> **Data**:
BEGIN

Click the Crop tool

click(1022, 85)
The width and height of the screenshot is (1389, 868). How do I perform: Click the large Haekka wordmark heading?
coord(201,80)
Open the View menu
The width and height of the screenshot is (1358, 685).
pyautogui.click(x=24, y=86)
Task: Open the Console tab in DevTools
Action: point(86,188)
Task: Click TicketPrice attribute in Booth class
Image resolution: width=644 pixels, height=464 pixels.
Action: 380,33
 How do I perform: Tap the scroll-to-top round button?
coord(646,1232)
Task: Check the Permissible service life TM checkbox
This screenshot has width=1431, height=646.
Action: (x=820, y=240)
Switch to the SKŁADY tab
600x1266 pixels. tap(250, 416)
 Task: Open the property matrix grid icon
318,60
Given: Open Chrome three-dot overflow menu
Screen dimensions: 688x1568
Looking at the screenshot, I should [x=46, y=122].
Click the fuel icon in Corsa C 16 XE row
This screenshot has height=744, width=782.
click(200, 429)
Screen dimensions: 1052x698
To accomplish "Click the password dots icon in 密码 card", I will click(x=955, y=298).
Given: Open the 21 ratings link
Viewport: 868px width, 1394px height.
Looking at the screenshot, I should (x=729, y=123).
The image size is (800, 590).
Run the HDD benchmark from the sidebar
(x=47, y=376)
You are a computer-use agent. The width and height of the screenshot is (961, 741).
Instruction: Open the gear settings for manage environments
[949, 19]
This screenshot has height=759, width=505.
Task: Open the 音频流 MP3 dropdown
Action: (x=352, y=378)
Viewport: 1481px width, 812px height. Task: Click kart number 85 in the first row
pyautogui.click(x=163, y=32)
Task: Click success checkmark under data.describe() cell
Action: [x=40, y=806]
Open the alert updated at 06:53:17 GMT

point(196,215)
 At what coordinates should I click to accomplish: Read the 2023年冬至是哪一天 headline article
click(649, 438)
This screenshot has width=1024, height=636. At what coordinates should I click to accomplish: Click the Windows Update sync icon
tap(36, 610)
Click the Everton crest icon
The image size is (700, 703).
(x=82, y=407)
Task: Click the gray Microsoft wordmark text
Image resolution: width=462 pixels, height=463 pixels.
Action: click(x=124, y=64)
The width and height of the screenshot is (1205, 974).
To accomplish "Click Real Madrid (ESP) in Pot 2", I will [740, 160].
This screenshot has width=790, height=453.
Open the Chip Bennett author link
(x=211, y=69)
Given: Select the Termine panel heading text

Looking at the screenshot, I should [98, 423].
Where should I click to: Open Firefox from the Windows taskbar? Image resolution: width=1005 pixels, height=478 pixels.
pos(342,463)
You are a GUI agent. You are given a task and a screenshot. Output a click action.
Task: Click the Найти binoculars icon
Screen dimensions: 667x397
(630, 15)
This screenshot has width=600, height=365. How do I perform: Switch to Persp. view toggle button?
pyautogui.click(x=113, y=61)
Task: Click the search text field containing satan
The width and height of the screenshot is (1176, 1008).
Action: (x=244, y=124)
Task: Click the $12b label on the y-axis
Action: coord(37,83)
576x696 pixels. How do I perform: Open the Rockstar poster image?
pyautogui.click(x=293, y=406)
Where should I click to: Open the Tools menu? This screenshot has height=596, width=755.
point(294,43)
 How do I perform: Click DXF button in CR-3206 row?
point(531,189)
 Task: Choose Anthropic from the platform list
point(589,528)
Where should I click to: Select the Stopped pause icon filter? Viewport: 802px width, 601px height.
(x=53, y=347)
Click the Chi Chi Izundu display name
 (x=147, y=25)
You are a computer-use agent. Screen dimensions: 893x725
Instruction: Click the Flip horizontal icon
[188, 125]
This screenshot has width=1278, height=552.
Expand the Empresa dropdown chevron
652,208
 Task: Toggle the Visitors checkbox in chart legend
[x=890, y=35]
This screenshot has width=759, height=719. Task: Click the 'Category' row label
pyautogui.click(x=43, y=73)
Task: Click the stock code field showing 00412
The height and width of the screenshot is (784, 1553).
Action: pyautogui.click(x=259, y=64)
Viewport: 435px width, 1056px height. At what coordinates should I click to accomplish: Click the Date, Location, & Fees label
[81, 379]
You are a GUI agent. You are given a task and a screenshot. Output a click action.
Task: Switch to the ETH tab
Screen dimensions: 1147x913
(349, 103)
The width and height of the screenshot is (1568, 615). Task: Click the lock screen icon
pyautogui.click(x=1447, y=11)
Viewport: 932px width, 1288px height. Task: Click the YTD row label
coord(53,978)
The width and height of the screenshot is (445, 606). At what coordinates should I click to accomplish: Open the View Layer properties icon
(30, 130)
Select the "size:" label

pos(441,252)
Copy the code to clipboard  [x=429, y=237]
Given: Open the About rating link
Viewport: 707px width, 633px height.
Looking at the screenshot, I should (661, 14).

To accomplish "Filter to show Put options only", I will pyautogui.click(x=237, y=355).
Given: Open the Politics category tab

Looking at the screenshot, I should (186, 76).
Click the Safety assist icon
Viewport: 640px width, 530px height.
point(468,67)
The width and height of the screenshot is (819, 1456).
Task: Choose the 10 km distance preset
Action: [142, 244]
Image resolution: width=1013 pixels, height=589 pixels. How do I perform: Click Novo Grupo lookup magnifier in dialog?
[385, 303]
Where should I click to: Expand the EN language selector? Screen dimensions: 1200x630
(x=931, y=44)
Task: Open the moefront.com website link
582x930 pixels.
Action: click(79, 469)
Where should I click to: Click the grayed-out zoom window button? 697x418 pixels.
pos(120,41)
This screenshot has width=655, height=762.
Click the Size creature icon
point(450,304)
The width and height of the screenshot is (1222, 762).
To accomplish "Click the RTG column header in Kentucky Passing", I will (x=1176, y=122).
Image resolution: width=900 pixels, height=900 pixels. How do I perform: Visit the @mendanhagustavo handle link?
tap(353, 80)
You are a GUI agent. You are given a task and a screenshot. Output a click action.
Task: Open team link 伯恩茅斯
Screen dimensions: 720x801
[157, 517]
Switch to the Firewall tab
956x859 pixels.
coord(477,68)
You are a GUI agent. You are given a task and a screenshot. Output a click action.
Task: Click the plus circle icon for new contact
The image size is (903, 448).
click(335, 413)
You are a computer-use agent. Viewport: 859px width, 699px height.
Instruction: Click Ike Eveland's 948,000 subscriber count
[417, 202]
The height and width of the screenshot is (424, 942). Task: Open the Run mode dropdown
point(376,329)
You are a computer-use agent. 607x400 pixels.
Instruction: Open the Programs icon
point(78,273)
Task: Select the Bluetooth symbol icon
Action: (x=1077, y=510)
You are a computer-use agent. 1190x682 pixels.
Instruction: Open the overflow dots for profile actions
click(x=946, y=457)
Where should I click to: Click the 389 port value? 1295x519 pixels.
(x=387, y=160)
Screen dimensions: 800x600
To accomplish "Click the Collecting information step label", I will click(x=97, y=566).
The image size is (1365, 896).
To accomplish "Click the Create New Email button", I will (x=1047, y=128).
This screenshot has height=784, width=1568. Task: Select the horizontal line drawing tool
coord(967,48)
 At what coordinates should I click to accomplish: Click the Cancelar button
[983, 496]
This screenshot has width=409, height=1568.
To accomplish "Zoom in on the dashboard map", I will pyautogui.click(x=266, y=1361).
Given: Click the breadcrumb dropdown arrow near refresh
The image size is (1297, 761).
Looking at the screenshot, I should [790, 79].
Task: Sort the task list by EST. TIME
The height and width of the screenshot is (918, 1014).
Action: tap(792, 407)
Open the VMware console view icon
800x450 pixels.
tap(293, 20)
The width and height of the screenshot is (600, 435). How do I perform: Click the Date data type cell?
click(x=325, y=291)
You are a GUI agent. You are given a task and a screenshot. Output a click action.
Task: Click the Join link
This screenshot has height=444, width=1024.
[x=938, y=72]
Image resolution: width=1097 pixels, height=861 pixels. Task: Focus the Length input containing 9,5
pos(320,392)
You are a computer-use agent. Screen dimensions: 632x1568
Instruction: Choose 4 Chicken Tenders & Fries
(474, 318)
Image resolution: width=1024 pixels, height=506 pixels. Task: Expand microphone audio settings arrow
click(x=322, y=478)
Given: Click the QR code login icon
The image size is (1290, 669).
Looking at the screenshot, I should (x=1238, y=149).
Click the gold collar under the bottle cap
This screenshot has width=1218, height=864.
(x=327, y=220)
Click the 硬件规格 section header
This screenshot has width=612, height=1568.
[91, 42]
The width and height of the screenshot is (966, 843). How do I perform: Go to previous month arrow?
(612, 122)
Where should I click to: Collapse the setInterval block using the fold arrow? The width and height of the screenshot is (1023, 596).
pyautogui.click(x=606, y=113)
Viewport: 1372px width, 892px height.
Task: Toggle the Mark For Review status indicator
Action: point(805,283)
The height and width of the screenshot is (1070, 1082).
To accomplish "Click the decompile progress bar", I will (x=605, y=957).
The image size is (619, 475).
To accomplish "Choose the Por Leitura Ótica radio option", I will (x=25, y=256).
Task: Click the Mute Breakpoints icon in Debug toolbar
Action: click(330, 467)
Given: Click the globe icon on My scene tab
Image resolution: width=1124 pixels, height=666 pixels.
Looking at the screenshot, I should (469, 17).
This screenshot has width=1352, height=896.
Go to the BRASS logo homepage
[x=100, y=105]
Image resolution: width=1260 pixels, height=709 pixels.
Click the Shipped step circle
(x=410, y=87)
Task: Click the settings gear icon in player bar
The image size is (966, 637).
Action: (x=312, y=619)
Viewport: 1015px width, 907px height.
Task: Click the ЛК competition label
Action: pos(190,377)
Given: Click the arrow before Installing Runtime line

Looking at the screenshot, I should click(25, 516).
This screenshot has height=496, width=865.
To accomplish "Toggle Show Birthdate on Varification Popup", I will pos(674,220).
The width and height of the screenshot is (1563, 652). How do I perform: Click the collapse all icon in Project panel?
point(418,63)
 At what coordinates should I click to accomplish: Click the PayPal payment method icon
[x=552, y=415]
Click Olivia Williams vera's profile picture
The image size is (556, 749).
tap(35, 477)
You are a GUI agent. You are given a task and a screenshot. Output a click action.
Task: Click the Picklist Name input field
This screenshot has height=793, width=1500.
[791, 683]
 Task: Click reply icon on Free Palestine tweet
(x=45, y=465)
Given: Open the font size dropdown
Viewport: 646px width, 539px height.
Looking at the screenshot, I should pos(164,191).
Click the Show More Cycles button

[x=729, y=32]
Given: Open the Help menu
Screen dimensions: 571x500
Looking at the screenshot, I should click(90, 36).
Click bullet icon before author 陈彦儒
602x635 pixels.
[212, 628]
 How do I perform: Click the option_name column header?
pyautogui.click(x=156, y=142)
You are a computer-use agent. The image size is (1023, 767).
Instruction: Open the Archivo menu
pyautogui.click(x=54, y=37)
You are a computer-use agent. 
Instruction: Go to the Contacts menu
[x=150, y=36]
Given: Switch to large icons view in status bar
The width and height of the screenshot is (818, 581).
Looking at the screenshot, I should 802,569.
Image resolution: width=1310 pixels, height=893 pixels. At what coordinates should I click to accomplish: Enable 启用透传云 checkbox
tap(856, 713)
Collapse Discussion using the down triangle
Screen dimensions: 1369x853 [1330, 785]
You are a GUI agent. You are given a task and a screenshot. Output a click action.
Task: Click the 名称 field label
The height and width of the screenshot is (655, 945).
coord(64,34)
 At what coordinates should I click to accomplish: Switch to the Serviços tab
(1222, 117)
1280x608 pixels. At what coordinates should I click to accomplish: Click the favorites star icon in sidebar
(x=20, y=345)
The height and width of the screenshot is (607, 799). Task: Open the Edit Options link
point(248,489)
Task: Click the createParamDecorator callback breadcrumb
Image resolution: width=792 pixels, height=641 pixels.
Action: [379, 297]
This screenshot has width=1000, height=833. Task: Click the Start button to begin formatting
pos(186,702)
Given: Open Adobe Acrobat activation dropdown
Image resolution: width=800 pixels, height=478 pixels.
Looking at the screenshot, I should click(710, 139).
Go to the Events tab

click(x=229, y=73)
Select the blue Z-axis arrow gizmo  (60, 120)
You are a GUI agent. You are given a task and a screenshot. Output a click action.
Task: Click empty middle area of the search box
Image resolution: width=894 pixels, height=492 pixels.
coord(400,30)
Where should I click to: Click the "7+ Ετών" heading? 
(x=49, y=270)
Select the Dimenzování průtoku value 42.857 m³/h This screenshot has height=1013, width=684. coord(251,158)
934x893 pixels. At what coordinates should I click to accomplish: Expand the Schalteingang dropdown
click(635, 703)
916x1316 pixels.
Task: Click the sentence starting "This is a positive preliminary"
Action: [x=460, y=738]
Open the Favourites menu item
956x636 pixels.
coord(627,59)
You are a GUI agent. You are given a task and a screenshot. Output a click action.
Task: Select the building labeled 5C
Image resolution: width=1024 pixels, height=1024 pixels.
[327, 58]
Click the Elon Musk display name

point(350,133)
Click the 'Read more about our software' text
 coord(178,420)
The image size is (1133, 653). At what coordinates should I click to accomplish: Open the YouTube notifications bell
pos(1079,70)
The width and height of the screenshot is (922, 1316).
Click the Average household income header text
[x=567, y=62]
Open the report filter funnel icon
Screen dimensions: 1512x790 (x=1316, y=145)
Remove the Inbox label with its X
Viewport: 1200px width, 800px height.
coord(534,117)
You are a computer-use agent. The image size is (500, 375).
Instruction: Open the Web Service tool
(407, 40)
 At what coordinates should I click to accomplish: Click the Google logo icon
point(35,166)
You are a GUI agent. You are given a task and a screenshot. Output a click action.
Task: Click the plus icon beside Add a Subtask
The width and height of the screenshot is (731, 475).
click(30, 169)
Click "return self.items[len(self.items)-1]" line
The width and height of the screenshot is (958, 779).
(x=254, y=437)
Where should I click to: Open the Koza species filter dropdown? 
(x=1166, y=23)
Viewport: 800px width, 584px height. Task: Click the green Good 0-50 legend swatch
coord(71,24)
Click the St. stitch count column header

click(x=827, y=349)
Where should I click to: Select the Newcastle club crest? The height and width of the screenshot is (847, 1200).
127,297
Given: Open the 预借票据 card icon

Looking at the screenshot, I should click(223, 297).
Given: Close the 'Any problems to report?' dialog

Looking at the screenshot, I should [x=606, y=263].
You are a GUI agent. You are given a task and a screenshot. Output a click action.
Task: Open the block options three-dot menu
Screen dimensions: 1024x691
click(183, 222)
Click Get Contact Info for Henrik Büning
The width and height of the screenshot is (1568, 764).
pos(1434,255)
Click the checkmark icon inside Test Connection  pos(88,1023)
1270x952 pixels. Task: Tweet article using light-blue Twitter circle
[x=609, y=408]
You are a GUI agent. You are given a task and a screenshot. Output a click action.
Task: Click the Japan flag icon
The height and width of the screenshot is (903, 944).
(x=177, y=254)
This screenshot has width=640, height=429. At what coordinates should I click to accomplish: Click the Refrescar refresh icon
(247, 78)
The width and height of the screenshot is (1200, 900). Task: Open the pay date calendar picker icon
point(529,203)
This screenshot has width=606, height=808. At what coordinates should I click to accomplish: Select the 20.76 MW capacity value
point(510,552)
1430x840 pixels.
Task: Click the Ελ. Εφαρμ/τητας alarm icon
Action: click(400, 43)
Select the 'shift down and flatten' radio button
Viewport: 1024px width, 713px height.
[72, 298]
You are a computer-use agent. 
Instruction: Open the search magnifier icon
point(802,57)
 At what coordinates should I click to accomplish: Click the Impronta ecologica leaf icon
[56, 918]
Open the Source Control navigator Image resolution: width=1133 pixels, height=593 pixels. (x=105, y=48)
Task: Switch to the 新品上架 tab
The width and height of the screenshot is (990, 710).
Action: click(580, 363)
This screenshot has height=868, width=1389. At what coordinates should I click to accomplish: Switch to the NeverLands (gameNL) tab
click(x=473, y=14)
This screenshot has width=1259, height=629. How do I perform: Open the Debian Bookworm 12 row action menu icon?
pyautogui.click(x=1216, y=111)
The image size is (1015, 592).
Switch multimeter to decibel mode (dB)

END

> **Task to carry out**:
Look through the data above. Copy every line with the string "three" in it.

> **Result below**:
Given: Open Chrome three-dot overflow menu
Task: Open the block options three-dot menu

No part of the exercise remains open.